----- Fragmento proporcionado -----

La doma de la testosterona
¿Hasta qué punto la testosterona impulsa el comportamiento masculino? La respuesta debe ayudar a informar nuestras expectativas sobre cómo cualquier hormona contribuye al comportamiento.
Cuando la conversación gira en torno al comportamiento humano, especialmente del tipo más agresivo, alguien —tarde o temprano— saca a relucir la testosterona. ¿Por qué hay en prisión más hombres que mujeres? Bueno, ya se sabe, los hombres tienen más testosterona. ¿Por qué casi todas las guerras han sido iniciadas por un líder masculino? Seguramente, esa hormona de la competencia y la conquista —la testosterona— ha estado envuelta en ello. ¿Por qué (según el mito persistente) los hombres son más promiscuos que las mujeres? Se trata, obviamente, de esa maestra de marionetas, la testosterona, incitada por la necesidad evolutiva de esparcir la semilla.
Y sin embargo, si todo eso es cierto —si nuestro comportamiento se reduce a las hormonas—, ¿qué opciones tenemos, realmente, en nuestras vidas? ¿Y por qué castigamos a las personas por simplemente hacer lo que les viene naturalmente?

----- Datos -----

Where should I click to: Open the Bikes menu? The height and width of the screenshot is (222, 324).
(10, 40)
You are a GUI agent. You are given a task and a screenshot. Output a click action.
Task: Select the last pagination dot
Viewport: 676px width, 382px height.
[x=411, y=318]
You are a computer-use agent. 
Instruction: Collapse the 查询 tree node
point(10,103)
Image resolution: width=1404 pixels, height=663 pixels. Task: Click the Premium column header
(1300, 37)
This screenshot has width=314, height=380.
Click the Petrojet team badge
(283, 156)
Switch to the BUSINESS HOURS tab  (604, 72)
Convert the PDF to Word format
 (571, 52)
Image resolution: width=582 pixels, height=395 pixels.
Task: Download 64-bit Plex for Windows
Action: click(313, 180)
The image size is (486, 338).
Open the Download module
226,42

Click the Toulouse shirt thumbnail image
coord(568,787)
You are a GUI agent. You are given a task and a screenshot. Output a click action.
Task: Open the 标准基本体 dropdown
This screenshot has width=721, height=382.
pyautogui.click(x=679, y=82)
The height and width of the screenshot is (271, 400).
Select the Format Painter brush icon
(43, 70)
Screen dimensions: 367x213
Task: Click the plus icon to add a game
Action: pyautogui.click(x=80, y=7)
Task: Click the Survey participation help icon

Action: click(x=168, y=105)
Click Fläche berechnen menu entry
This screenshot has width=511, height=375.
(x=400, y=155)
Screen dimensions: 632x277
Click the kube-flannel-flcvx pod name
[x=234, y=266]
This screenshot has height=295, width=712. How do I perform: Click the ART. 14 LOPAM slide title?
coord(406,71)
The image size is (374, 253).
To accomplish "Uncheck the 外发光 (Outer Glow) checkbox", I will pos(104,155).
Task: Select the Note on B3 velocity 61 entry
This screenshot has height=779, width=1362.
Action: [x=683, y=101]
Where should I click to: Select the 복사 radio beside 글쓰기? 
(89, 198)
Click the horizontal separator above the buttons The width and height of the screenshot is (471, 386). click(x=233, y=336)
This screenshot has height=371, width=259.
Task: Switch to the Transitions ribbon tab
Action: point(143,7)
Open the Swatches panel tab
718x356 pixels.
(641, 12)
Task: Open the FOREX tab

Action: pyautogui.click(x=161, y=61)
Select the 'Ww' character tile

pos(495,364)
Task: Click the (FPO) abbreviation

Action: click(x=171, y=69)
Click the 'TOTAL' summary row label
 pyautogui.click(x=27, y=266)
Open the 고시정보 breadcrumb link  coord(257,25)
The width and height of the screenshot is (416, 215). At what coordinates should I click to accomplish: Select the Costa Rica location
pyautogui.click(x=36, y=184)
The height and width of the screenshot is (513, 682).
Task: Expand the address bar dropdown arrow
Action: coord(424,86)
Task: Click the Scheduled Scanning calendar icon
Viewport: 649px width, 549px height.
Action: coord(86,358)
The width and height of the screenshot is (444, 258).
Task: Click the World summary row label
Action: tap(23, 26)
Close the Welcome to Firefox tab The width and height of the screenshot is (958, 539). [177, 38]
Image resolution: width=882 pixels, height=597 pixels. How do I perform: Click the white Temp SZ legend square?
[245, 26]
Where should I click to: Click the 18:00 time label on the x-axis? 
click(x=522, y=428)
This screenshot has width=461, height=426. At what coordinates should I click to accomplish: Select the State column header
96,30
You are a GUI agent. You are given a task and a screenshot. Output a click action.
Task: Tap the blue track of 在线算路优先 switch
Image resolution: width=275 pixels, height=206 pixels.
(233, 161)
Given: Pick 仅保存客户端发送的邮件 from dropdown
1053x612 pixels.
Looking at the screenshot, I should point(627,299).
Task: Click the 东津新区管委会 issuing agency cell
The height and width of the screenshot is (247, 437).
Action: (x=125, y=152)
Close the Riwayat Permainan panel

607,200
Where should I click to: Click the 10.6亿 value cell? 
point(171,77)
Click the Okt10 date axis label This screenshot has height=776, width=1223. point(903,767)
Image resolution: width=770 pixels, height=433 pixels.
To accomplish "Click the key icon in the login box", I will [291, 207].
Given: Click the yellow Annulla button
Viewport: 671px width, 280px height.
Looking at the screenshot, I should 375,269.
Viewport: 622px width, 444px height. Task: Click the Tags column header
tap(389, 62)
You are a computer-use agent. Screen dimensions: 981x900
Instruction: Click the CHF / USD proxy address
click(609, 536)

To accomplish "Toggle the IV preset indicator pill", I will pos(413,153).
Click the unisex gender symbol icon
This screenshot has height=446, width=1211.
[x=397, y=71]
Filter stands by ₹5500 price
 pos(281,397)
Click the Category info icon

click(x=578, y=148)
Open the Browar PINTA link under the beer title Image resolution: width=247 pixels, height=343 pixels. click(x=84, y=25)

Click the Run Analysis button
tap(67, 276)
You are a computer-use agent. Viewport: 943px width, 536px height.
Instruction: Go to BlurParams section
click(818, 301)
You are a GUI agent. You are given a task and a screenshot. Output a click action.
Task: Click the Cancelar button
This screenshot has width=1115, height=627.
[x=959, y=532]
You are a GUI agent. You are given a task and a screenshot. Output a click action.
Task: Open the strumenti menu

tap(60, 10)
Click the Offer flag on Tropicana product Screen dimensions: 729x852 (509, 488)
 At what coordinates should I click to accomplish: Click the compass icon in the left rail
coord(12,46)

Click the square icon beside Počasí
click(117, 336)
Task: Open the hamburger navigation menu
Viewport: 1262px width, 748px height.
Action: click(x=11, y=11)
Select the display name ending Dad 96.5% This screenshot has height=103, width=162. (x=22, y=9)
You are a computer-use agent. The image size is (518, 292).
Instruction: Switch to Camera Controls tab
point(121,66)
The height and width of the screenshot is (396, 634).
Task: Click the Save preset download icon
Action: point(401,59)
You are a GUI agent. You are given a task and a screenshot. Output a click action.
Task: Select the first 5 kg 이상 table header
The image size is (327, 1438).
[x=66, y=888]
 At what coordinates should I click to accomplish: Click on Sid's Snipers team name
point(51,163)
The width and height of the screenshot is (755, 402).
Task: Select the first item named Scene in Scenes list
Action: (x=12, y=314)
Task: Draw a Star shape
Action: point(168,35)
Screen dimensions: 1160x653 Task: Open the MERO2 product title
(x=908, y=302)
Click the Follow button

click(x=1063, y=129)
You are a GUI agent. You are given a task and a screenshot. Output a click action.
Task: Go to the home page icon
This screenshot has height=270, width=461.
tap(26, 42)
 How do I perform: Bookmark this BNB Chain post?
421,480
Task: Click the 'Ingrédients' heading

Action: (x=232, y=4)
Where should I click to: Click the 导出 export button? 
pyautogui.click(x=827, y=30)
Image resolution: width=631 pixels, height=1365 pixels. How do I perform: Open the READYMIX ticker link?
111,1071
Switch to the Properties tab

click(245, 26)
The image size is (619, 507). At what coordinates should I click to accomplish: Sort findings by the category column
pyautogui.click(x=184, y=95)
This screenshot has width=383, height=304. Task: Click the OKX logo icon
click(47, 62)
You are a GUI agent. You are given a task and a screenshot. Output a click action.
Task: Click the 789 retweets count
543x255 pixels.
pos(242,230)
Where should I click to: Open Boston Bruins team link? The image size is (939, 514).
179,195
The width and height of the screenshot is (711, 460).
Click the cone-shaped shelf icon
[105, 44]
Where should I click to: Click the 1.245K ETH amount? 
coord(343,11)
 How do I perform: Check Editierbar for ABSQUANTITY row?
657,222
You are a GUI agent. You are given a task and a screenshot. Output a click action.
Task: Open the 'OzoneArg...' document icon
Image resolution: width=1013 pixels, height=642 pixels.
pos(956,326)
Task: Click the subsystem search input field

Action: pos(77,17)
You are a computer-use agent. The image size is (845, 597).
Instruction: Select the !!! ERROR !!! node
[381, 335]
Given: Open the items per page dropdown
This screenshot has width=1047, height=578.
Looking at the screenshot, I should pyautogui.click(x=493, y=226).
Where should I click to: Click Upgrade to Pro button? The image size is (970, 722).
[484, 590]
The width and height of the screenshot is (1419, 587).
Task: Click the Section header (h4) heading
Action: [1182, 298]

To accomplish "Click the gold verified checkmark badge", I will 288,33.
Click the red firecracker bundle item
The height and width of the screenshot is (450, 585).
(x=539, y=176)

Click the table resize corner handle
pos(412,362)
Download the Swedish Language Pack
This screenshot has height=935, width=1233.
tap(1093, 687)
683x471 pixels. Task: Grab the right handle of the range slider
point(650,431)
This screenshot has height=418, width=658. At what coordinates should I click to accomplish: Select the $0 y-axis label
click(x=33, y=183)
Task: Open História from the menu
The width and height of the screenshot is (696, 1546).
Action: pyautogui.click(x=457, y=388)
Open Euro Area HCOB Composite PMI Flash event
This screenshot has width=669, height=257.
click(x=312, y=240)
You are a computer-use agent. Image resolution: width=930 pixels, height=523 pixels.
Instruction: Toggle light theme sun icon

-----

Requisitos del ejercicio:
(a) Según el fragmento, ¿a qué se atribuye que haya en prisión más hombres que mujeres?
(b) Transcribe del fragmento el pasaje que comienza con "La doma de la" y sigue hasta "contribuye al comportamiento.".
(c) Indica si cada afirmación coincide con el fragmento y cita las palabras que lo deciden: (i) La testosterona recibe el nombre de "maestra de marionetas". (ii) El fragmento da por probado que los hombres son más promiscuos que las mujeres. (iii) La testosterona aparece descrita como la hormona de la competencia y la conquista.
Las filas no guardan relación con el fragmento.

Respuestas escritas:
(a) A que los hombres tienen más testosterona.

(b)
La doma de la testosterona
¿Hasta qué punto la testosterona impulsa el comportamiento masculino? La respuesta debe ayudar a informar nuestras expectativas sobre cómo cualquier hormona contribuye al comportamiento.

(c)
(i) Sí: "esa maestra de marionetas, la testosterona".
(ii) No: "(según el mito persistente)".
(iii) Sí: "esa hormona de la competencia y la conquista —la testosterona—".